図2図2は、第1情報の一例を模式的に示す図である。
図3図3は、第2情報の一例を模式的に示す図である。
図4図4は、第3情報の一例を模式的に示す図である。
図5図5は、処理装置の構成を示す図である。
図6図6は、予測モデルごとに各社の寄与率などが関連付けられているテーブルを模式的に示す図である。
図7図7は、複数の予測モデルが生成される処理の一例についての説明に供する図である。
図8図8は、複数の予測モデルが生成される処理の一例についての説明に供する図である。
図9図9は、予測モデルの生成に利用するデータの量と質を向上させ、設備の耐用年数の予測精度を向上する処理方法の手順を示すフローチャートである。
図10図10は、コンピュータの構成を示す図である。
図11図11は、コンピュータの他の構成を示す図である。
【発明を実施するための形態】
【0024】
以下に、本発明に係る処理装置、処理方法、処理プログラムおよび情報処理システムの構成と動作について、図面を参照しながら詳細に説明する。なお、以下の実施形態に記載した内容により本発明が限定されるものではない。また、以下に記載した構成要素には、当業者が容易に想定できるもの、実質的に同一のものが含まれる。さらに、以下に記載した構成要素は適宜組み合わせることが可能である。
【0025】
(情報処理システムの構成について)
図1は、本発明に係る処理装置100を含む情報処理システム200の構成を示す図である。情報処理システム200は、ネットワークNを介して、複数の情報提供装置1a、1b、・・・、1nと、複数の端末装置2a、2b、・・・、2nと、クラウドサーバ3と、処理装置100とが相互に接続されている。
【0026】
複数の情報提供装置1a、1b、・・・、1nは、例えば、設備を有するまたは管理する会社によって管理されている。設備とは、屋内および屋外を問わず、建物や路上などに敷設される部材であり、例えば、電線(通信線、電力線を含む)、電柱、電力関連設備(碍子、変圧器、クロージャーなど)などである。なお、本実施形態では、「情報提供装置1」と称した場合、複数の情報提供装置1a、1b、・・・、1nを個別的に示す場合と、複数の情報提供装置1a、1b、・・・、1nを全体的に示す場合がある。情報提供装置1は、自社が有するまたは管理する設備に関するデータを、ネットワークNを介してクラウドサーバ3に送信する装置である。
【0027】
複数の端末装置2は、例えば、設備を有するまたは管理する会社によって管理されている。また、本実施形態では、「端末装置2」と称した場合、複数の端末装置2a、2b、・・・、2nを個別的に示す場合と、複数の端末装置2a、2b、・・・、2nを全体的に示す場合がある。端末装置2は、処理装置100にデータを送信し、処理装置100の予測結果の提供を受ける装置である。

* 提示資料 *
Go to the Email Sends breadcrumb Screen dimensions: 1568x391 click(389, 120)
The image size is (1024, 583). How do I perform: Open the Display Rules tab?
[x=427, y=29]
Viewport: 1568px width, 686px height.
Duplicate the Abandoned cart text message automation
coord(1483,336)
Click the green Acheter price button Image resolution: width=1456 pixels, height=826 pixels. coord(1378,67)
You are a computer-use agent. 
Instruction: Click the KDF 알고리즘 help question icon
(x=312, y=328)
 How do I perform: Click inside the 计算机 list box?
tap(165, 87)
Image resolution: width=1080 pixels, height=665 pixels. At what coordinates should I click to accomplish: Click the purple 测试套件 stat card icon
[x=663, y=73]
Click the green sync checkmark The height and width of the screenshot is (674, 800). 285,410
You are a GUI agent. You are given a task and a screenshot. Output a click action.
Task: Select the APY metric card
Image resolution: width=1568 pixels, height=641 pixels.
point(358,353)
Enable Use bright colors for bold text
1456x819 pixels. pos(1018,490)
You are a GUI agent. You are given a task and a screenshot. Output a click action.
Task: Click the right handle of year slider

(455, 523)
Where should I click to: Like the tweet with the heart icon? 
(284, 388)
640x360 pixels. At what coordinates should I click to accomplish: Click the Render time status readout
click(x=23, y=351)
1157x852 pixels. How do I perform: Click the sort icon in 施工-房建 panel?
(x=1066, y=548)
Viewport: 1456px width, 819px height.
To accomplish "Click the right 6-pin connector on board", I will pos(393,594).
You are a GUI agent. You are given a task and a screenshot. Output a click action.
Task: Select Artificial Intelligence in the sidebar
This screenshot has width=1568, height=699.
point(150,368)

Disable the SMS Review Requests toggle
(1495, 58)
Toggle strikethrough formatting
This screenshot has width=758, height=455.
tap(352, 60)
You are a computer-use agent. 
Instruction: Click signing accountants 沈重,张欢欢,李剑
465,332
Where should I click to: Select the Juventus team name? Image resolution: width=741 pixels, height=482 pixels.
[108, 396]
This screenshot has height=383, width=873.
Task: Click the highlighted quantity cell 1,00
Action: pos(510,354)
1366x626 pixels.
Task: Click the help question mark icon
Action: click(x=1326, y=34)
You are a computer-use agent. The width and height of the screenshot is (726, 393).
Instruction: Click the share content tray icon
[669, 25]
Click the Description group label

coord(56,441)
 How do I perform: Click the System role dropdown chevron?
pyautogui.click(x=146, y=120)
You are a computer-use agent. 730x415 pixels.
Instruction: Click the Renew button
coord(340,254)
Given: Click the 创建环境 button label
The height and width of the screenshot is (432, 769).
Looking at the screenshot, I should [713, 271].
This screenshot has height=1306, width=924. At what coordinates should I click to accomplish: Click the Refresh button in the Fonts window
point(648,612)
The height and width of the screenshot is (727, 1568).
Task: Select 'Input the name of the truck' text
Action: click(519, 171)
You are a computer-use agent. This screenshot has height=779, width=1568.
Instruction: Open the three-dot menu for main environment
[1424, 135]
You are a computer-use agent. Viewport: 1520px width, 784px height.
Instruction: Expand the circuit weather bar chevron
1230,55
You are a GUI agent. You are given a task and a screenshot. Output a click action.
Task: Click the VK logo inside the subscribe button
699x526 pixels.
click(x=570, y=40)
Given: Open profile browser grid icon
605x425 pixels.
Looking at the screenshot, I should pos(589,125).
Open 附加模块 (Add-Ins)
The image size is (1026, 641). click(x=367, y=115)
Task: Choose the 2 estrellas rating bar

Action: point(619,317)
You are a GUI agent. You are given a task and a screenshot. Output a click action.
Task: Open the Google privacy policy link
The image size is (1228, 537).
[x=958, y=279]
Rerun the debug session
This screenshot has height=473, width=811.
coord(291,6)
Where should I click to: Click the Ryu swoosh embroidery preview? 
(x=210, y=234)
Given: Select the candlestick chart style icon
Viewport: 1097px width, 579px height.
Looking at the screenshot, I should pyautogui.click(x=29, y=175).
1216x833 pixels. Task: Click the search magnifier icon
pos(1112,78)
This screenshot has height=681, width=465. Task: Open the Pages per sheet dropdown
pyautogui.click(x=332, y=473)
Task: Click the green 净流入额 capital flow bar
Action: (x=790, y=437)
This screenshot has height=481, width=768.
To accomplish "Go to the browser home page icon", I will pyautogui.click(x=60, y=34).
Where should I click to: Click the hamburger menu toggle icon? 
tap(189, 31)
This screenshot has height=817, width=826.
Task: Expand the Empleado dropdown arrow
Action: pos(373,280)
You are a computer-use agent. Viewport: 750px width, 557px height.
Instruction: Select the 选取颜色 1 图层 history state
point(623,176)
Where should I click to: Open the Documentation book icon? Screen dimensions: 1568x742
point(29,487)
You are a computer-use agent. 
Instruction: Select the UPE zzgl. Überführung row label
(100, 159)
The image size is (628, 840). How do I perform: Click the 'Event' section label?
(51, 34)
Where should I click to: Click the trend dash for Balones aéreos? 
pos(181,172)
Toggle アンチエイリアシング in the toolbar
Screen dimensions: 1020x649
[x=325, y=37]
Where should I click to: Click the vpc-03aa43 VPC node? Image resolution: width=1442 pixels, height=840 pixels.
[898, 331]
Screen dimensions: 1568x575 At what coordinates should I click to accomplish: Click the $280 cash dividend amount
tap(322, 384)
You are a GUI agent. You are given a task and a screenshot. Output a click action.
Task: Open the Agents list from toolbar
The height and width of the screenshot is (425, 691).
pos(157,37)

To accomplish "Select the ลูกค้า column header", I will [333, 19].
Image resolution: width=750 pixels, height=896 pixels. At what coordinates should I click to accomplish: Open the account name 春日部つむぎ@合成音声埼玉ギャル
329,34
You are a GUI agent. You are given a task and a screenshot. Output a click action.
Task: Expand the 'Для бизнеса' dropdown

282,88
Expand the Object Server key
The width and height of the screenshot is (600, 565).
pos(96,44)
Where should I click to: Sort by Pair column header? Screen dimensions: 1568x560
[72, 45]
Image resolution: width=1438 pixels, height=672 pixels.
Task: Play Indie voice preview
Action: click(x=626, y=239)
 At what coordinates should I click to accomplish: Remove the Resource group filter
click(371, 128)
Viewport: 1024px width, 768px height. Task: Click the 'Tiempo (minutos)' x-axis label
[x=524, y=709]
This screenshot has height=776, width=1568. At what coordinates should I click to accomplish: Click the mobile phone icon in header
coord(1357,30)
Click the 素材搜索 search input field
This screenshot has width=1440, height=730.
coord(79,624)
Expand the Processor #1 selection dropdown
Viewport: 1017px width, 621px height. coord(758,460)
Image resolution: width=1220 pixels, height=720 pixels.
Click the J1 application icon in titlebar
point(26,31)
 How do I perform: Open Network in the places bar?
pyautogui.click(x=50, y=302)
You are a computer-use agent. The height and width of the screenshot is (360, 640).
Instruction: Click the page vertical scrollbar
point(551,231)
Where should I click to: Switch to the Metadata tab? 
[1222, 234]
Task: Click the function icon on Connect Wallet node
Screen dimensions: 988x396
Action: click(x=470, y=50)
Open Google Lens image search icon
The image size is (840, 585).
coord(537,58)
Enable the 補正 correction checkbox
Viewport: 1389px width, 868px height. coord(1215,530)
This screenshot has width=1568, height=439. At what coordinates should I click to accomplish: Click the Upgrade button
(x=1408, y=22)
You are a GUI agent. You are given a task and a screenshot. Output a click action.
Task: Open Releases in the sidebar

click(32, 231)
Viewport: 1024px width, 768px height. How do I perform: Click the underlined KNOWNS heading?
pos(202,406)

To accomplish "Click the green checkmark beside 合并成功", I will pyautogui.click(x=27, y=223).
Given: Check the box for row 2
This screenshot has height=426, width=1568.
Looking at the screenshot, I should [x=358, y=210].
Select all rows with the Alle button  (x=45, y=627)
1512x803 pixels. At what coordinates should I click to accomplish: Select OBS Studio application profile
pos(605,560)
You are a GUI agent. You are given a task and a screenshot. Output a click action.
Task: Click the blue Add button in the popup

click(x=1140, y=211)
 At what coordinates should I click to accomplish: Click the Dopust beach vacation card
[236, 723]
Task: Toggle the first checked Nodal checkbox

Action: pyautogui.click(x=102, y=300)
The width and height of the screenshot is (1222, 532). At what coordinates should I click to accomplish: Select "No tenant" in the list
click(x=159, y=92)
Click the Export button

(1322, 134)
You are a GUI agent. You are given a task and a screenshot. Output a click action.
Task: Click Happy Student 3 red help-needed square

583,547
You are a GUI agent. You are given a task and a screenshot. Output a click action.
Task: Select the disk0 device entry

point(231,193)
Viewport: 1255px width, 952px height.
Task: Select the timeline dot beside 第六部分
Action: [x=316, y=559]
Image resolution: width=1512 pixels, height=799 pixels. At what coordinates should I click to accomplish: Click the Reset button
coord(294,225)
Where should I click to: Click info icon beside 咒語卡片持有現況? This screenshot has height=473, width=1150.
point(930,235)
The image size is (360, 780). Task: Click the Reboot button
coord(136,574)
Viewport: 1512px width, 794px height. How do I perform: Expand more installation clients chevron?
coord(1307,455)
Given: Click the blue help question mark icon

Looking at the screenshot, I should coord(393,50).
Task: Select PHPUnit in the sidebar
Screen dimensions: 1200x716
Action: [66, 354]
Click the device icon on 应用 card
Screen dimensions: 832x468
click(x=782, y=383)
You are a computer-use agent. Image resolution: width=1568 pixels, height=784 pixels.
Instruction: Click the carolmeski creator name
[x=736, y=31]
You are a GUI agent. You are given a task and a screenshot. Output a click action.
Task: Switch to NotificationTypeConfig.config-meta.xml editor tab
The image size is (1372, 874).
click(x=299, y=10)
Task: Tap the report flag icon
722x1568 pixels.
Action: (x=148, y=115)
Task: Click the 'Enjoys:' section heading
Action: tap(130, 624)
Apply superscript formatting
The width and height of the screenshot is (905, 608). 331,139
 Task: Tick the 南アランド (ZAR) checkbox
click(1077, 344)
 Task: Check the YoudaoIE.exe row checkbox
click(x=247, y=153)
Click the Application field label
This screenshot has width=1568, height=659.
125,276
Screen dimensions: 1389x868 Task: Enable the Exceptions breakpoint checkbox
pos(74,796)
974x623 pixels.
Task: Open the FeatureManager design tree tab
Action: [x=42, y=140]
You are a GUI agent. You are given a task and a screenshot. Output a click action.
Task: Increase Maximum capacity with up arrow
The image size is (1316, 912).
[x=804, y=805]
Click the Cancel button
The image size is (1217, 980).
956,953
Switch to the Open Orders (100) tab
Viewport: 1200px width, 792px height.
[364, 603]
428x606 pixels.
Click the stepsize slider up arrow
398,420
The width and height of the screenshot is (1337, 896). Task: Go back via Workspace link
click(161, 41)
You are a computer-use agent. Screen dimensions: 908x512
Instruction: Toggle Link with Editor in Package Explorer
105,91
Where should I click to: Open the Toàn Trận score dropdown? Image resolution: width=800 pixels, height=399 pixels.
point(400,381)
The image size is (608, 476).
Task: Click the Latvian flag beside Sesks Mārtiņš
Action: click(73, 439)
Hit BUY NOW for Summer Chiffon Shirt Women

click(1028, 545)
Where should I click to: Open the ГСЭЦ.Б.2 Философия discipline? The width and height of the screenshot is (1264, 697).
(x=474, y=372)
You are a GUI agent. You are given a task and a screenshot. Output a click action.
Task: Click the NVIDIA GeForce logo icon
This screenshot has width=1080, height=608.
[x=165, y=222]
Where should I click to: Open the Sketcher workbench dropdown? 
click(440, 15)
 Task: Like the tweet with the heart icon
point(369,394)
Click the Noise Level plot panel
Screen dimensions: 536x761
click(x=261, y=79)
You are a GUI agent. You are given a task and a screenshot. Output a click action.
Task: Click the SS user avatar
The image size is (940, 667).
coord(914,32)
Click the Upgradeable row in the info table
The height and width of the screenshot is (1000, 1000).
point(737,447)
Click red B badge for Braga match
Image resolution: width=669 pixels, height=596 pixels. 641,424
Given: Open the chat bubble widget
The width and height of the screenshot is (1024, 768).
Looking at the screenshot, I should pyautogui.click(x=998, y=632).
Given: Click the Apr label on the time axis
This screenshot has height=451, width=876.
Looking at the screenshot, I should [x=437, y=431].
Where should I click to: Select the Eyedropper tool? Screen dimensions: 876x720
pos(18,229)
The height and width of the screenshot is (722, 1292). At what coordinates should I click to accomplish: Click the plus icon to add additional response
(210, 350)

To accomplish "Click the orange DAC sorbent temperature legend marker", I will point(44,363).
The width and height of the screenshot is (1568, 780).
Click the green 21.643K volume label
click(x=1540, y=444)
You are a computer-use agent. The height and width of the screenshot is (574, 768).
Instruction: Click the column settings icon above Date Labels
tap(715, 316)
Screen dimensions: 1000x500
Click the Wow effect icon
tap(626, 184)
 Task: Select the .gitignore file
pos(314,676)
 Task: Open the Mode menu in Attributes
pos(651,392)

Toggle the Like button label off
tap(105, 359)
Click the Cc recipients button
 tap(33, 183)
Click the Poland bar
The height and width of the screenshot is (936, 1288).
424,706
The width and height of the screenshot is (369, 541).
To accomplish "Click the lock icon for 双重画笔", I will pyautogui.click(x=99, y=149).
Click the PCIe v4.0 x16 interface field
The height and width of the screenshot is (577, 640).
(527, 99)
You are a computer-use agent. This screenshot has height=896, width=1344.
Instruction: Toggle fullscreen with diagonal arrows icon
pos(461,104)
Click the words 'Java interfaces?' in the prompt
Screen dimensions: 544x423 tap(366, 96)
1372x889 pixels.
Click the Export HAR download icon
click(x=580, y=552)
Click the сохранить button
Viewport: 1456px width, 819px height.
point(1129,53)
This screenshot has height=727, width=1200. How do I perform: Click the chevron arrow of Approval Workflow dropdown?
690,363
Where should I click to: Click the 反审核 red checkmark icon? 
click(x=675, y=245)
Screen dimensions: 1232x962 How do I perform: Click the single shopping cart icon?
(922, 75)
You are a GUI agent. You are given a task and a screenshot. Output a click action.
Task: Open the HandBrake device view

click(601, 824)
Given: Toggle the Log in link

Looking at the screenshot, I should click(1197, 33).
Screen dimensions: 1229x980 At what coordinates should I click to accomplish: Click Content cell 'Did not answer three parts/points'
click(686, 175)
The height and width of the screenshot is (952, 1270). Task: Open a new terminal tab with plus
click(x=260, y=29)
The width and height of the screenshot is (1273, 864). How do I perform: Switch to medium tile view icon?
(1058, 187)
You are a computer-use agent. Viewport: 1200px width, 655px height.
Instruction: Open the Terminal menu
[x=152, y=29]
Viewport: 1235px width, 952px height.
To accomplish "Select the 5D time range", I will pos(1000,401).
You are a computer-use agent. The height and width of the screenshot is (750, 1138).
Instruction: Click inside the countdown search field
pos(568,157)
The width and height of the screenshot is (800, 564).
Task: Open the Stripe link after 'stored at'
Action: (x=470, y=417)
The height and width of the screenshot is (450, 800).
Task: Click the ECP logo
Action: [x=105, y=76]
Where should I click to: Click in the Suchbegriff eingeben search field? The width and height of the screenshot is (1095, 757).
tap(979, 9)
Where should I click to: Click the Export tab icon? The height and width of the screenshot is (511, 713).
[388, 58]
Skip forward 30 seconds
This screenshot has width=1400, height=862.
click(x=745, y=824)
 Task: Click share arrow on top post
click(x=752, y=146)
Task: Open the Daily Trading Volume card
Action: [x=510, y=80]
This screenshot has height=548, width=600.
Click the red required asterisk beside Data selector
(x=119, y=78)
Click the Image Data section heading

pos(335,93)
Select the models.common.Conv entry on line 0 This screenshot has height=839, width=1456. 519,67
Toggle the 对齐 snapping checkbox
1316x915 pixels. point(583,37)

* 課題の説明 *
文書のうち「複数の情報提供装置1a、1b」で始まる段落を、主な事実を残して短い箇条書きに書き換えてください。

* 完全な解答 *
- 情報提供装置1a、1b、・・・、1nは、例えば設備を有するまたは管理する会社が管理している。
- 設備とは、屋内外を問わず建物や路上などに敷設される部材で、電線(通信線、電力線を含む)、電柱、電力関連設備(碍子、変圧器、クロージャーなど)などである。
- 「情報提供装置1」は、これらの装置を個別に指す場合と、全体として指す場合がある。
- 情報提供装置1は、自社が有するまたは管理する設備のデータを、ネットワークNを介してクラウドサーバ3に送信する。